Medio siglo atrás, los fantasmas del edificio del Registro inspiraron historias de terror que los trabajadores contaban a sus hijos. Pero ya nadie cree en fantasmas. Dicen que el último lamento espectral que resonó en las paredes del edificio procedía de un ser humano de carne y hueso. El hombre del mono gris cuenta la historia, mientras atraviesan un largo pasillo repleto de puertas:

—El encargado de la guardia de mañana lo encontró llorando junto a una de las antiguas terminales de información, solo y desconsolado. Venía del barrio sur, de una de las torres de viviendas que el Ayuntamiento restauró durante la crisis para instalar más servidores. Era un hombre de lo más pintoresco, según cómo vestía y hablaba. Se aferró a la pierna del informático y suplicó que alguien le ayudase. La policía había aparecido en su edificio para desalojarle. Él aseguraba que aquel apartamento era de su propiedad y que tenía las escrituras para demostrarlo. Pero claro, los papeles ya no valían por esa época. Tenía que solicitar un certificado en esta misma administración.

—¿Y por qué vino aquí?

—Porque no pudo resolverlo desde su ordenador, y estaba desesperado. Antes, los usuarios se desplazaban para este tipo de trámites. ¿A que sí? Una pérdida de tiempo. Imagínate: cruzar la ciudad andando para venir a este lugar de mala muerte y encontrarte un edificio desierto.

»El caso es que el informático accedió a la red desde su terminal portátil para ayudarle. Pero ni el nombre ni el número de identificación que aparecían en su documentación se encontraban en la base de datos central».

—¿Cómo es eso?

—¿Has oído hablar de los “valores anómalos”? Es una leyenda urbana.

»Cuando la Administración comenzó a trabajar con algoritmos comerciales de predicción y aprendizaje automatizado, heredó en su programación rutinas que mejoraban su precisión y rapidez. Una de las rutinas consistía en eliminar de forma provisional los casos que menos se ajustaban a la distribución estadística. Años más tarde, con la llegada de la crisis de capacidad de almacenamiento de datos, los operadores del sistema programaron una instrucción para limpiar cada cierto tiempo los registros temporales, sin conocer a fondo la programación previa. Como consecuencia, parece que la eliminación de casos imprevistos dejó de ser provisional.

»Dicen que muchos usuarios de la administración fueron considerados “valores anómalos” y, por tanto, sus registros desaparecieron; sin propiedades, ni derechos reconocidos, sus vidas quedaron arruinadas.  Mientras, el sistema mejoraba sus indicadores de rendimiento y precisión; pero no se estaba calibrando de acuerdo a la realidad, sino transformando la realidad para hacerla más predecible».

El hombre de gris se detiene frente a una de las puertas cerradas y extrae una tarjeta del bolsillo para pasarla junto a la cerradura.

—¿Y tú lo crees? —pregunta su compañero muy serio.

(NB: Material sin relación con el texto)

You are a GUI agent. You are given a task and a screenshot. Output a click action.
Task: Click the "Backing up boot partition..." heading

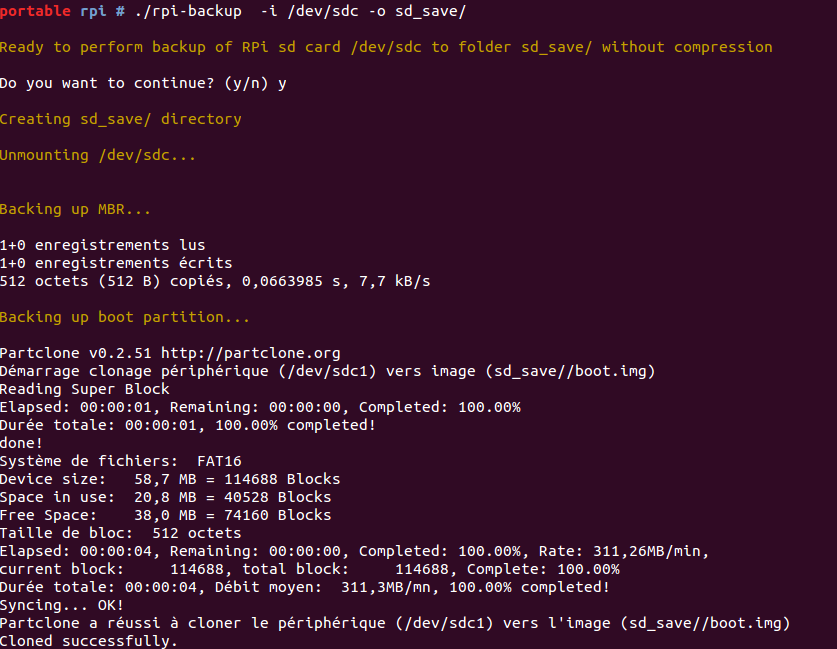click(125, 317)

El narrador de la historia se encoge de hombros y abre la puerta, como si tal acto desvelase una respuesta envuelta en la oscuridad impenetrable del otro lado.  Pero de allí solo asoman gigantescos prismas mecánicos, visibles tan solo por la constelación de titilantes luces verdes y rojas, que hablan entre ellos por medio de murmullos eléctricos y cargan el aire de la habitación con la pesadumbre de millones de pensamientos mudos. Son las reflexiones y dudas resueltas; las alegrías, penas y arrepentimientos pretéritos de personas, en su mayoría inexistentes, todos ellos licuados en impulsos y grabados en discos duros por toda la ciudad, viviendo en torres de servidores similares.

—Yo solo conozco los protocolos para resolver fallos eléctricos o mecánicos. No sé lo que sucede ahí dentro. Nadie lo sabe, especialmente desde que todas las empresas de diseño y gestión de sistemas quebraron en la crisis.

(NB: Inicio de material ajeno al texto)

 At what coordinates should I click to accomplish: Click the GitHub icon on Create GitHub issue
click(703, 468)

El hombre de gris se arrodilla frente a una de las torres de servidores, abre su maletín y, con pulcritud ritual, dispone en el suelo las herramientas que necesita. El hombre de la gorra espera a que acabe las reparaciones, antes de concluir:

—Pues yo no me lo creo. Vale que no entendamos cómo funciona el sistema, pero ¿y las personas? Quiero decir, ¿puede existir ya un hombre así? ¿Quién en su sano juicio viviría en el barrio sur o vendría caminando a la ciudad?